Here’s the setup in action, followed by the formulas:

First line…

REGEX_EXTRACT({All lines}, "(.*)(?:\n.*)")

Second line…

REGEX_EXTRACT({All lines}, "(?:.*\n)(.*)(?:\n.*)")

Third line…

REGEX_EXTRACT({All lines}, "(?:.*\n){2}(.*)")

Thanks @Justin_Barrett - just an update that I had to apply to below changes for it to work in my case:

Second line extract:

REGEX_EXTRACT({parsed_delivery-address}, “(?:.\n)(.)”)

Third line extract:

REGEX_EXTRACT({parsed_delivery-address}, “(?:.\n)(?:.\n)(.*)”)

And I am now playing around with it being able to extract a fourth line but hitting issues so will update once I am able to get it working.

Not sure what was going on but the fourth line extract answer did indeed follow the same logic:

REGEX_EXTRACT({parsed_delivery-address}, “(?:.\n)(?:.\n)(?:.\n)(.)”)

@Justin_Barrett any ideas on how to build these into ‘IF’ statements that would would return a blank field entry in place of the ‘#ERROR!’ when the regex returns false?

@Daley_Maasz The formulas I wrote above were copied directly from the fields where I tested them, so it’s odd that the second and third ones didn’t work for you. Were you copying them to your formula fields, or retyping them manually? If it’s the latter, you might have typed something incorrectly. If you copied them, then there must be something with your base setup that wouldn’t work with them. Your comment about extracting a fourth line makes me think that the number of lines to extract isn’t always consistent. Is that the case?
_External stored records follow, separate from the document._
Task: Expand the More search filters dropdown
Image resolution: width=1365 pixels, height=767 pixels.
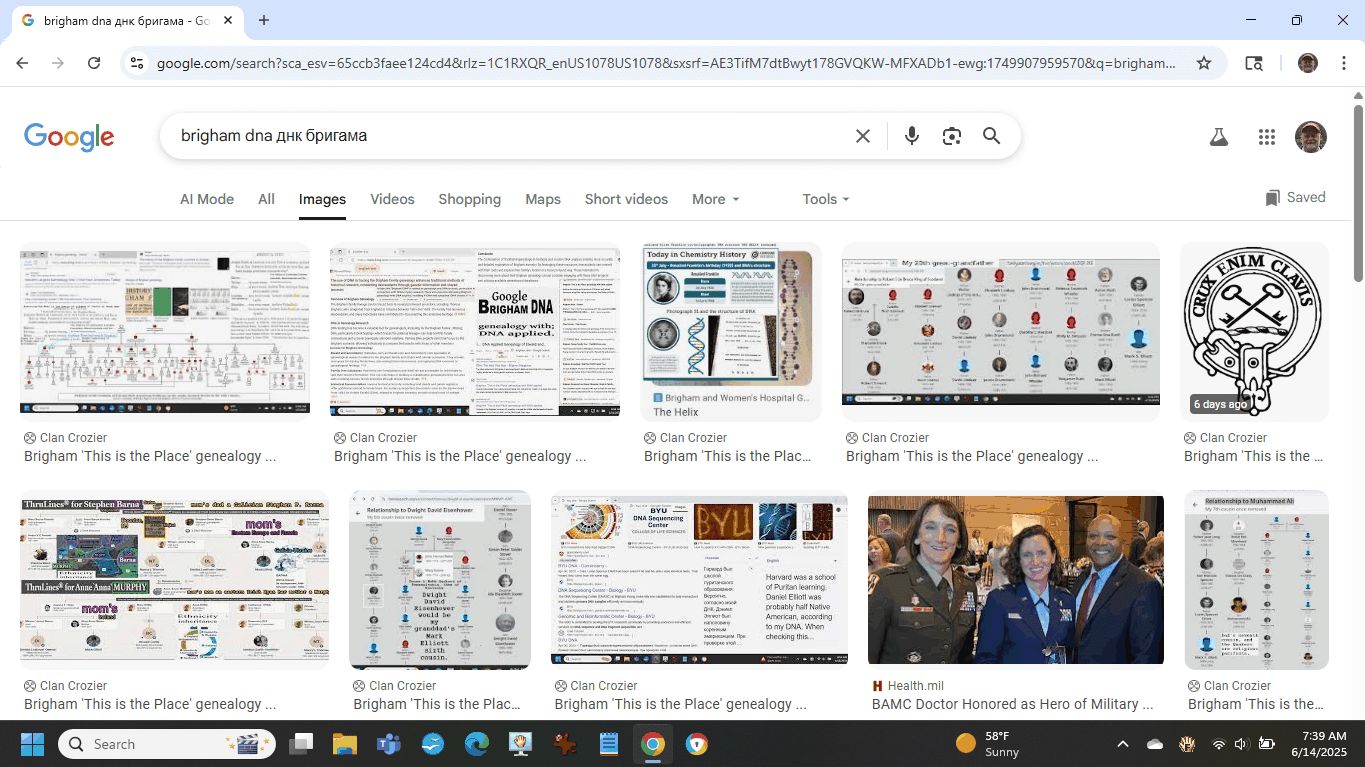Action: click(715, 199)
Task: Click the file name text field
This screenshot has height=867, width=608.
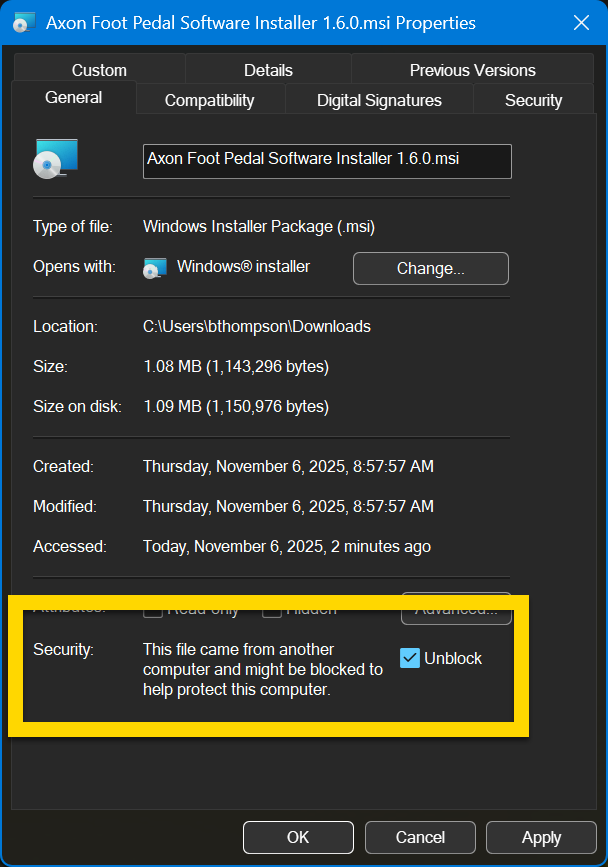Action: coord(326,161)
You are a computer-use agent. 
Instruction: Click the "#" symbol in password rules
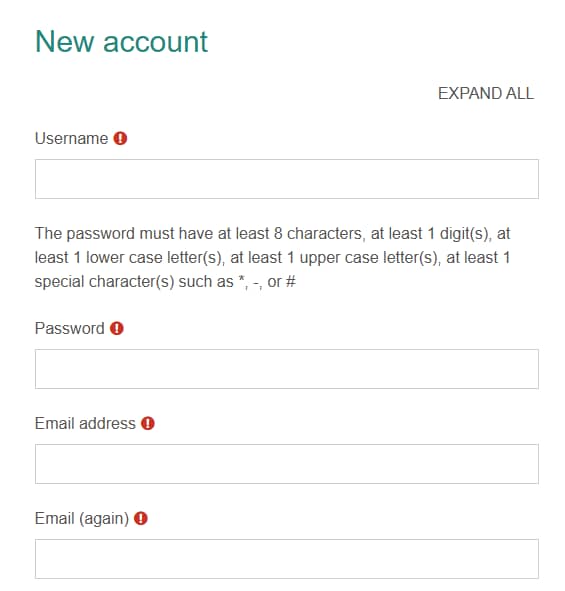[x=291, y=282]
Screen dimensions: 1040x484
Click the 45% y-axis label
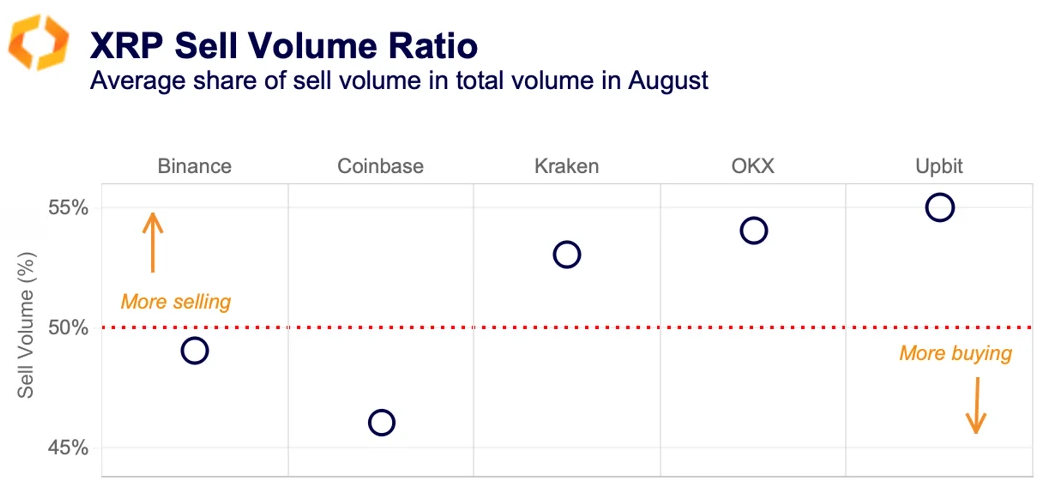[68, 447]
@Justin_Barrett That is correct, it can be anywhere from 2 to 4 lines of text.

@Daley_Maasz Thanks for the clarification. This changes the setup slightly, but the core of what I wrote before still remains. First I suggest making a formula field named {Line Count} using this formula:

IF({All lines}, LEN({All lines}) - LEN(SUBSTITUTE({All lines}, "\n", "")) + 1)

The other fields will use this to determine whether or not to extract a given line. Here are the rest of the formulas.

First line

IF({Line Count}, REGEX_EXTRACT({All lines}, "(.*)(?:\n.*)"))

Second line

IF({Line Count} > 1, REGEX_EXTRACT({All lines}, "(?:.*\n)(.*)"))

Third line

IF({Line Count} > 2, REGEX_EXTRACT({All lines}, "(?:.*\n){2}(.*)"))

Fourth line

IF({Line Count} > 3, REGEX_EXTRACT({All lines}, "(?:.*\n){3}(.*)"))

@Justin_Barrett It worked perfectly, thank you.

Hello,

I have a similar problem, but I can’t seem to find the answer in this thread.

I would like to separate into different records, strings of text separated by commas.

!

The tricky thing is, I don’t know how many “restaurants” there will be ! Does anyone have a solution ?

Also, I would like to add those “restaurants” records (split into separate strings of text) in another table (with an automation), and link it to the previous table with the strings of text.

Thank you for your help!!

Hi Mathilde,

do you know the maximum number of restaurants that can be in the field?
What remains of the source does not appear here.